- Theatrical release poster
- Directed by: Bernard Vorhaus
- Screenplay by: Dwight V. Babcock Karen DeWolf
- Based on: the radio drama by Irene Winston
- Produced by: Charles F. Reisner Benjamin Stoloff (in charge of production)
- Starring: Cathy O'Donnell June Lockhart Hugh Beaumont Mark Daniels
- Cinematography: John Alton
- Edited by: W. Donn Hayes
- Music by: Emil Cadkin
- Production companies: Ben Stoloff Productions Producers Releasing Corporation
- Distributed by: Eagle-Lion Films
- Release date: October 18, 1947 (United States);
- Running time: 68 minutes
- Country: United States
- Language: English

= Bury Me Dead =

1947 film by Bernard Vorhaus

Bury Me Dead is a 1947 American film noir comedy directed by Bernard Vorhaus. The drama features Cathy O'Donnell, June Lockhart, Hugh Beaumont and Mark Daniels.

==Plot==
When the remains of a woman's body are found after a fire consumes the stables on the estate of wealthy Barbara Carlin, it is assumed to be her, especially since she was wearing Barbara's diamond necklace. However, after the funeral, Barbara secretly contacts Michael Dunn, the family lawyer. He advises her to notify the police immediately, but she suspects someone is trying to murder her and wants to investigate first.

A series of flashbacks reveals the possible motives of several suspects. The prime suspect is her irresponsible, philandering husband, Rod, whom she is reluctantly divorcing; he might want her wealth. But there is also Rusty, a resentful young woman who had been raised to believe she was Barbara's younger sister. When Barbara's father died, his will revealed that Rusty was just an orphan he had raised, but not legally adopted; Barbara inherited everything. Barbara was quite willing to share everything with her, but Rusty accepted only a small allowance. Rusty, it also turns out, is in love with Rod and (mistakenly) believes he loves her. And who is the woman buried under Barbara's name?

Another flashback reveals that Rusty, a minor, had taken up with a dimwitted boxer named George Mandley. When Barbara went to take her home, Rod had become openly attracted to George's shapely "assistant", Helen Lawrence. Barbara began seeing George to retaliate. Rusty bitterly resented Barbara taking George away from her. Eventually, it is realized that the dead woman is Helen. (Rod had let her try on Barbara's necklace and forgotten to get it back.)

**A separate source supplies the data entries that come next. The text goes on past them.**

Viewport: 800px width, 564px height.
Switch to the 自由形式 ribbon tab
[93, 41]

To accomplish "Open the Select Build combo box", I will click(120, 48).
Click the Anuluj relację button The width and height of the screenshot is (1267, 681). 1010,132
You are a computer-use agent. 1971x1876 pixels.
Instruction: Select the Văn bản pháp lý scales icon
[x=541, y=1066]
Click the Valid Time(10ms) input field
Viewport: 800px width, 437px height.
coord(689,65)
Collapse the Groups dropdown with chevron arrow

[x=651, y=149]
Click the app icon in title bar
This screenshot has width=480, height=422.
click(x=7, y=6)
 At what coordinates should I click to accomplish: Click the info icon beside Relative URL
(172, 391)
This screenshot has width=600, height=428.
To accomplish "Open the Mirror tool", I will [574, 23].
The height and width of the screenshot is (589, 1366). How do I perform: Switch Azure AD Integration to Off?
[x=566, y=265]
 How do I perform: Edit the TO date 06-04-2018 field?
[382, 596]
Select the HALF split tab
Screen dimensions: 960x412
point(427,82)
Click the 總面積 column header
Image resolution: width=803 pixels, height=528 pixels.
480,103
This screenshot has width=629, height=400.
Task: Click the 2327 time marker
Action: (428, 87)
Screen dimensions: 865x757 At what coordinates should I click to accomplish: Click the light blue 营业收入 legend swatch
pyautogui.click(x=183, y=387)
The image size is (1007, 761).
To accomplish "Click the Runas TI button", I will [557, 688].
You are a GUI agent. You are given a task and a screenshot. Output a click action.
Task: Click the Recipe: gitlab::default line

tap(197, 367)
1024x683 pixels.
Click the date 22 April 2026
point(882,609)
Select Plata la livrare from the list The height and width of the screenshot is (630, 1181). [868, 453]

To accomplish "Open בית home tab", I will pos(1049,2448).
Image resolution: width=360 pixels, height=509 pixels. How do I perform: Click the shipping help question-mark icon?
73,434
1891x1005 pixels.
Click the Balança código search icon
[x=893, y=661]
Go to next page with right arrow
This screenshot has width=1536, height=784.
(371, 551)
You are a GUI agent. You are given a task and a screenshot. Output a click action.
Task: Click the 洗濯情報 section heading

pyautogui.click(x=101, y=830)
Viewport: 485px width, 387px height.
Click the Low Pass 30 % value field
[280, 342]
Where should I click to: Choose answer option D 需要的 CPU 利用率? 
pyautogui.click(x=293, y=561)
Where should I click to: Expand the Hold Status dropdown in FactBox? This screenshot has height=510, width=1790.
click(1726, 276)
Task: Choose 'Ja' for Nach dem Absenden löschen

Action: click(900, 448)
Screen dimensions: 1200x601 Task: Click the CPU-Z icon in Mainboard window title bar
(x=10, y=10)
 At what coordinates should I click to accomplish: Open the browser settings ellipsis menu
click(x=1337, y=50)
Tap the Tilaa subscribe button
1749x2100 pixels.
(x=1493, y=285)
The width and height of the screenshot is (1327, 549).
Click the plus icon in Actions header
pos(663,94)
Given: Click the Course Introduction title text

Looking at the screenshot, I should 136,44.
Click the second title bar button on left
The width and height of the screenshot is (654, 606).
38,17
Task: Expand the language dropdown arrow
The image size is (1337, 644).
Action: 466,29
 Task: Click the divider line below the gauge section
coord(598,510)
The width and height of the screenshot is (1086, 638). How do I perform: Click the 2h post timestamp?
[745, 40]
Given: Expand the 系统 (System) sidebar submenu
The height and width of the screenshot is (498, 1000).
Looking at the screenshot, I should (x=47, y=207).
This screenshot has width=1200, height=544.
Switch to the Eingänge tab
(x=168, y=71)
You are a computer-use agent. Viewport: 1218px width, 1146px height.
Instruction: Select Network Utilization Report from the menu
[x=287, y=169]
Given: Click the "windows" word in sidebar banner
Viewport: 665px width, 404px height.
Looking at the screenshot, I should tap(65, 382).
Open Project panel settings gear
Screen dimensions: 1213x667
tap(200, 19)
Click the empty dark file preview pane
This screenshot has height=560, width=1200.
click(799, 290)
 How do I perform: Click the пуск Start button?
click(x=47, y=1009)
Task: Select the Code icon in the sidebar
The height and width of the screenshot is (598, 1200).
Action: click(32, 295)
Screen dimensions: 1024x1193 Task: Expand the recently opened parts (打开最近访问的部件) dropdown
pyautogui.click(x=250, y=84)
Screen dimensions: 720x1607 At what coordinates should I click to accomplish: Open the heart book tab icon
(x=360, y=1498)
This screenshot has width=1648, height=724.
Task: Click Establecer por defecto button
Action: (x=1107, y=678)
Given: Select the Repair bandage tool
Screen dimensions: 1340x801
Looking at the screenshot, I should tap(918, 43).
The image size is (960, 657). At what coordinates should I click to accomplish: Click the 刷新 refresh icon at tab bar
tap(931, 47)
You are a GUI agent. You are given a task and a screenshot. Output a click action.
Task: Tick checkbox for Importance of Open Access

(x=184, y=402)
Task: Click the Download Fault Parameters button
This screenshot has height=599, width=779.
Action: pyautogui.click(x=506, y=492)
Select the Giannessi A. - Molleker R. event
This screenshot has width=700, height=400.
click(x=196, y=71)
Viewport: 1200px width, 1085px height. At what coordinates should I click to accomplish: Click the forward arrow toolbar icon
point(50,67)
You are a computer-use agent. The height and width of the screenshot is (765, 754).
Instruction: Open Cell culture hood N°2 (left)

More revelations follow. Helen, George's scheming girlfriend, had gotten him to date Barbara while she herself was seeing Rod. She hinted to Rod that he should kill his wife and marry her. That failed, as Rod actually loved Barbara, leaving Helen to plot to extort money out of Barbara through George. Meanwhile, Rusty, still certain that Rod loves her, boasts to him that her schemes had driven him and Barbara apart.

After the power goes out in her mansion that night, Barbara is attacked by an unknown assailant in the dark. The attacker flees before finishing the job. Rod and Jeffers, their butler, show up shortly afterward, followed by Michael. Rod is taken in by the police for questioning, during which he is asked to telephone Michael for information about any insurance policies on Barbara's life. When Michael's secretary mentions that he has not been in the office all day, Rod remembers that he claimed to have received Rod's message about the latest attack. He insists that the police take him back to the mansion as quickly as possible. Meanwhile, Michael realizes he has blundered, telling Barbara that Helen was murdered with a hammer, something only the killer would know. When Rusty shows up, he decides to stage Rusty and Barbara as a murder-suicide, but is gunned down by the police just in time.

==Reception==
Leonard Maltin gave the film three out of five stars praising John Alton's cinematography but criticized the "talky treatment and abundance of light comedy" on an otherwise intriguing premise.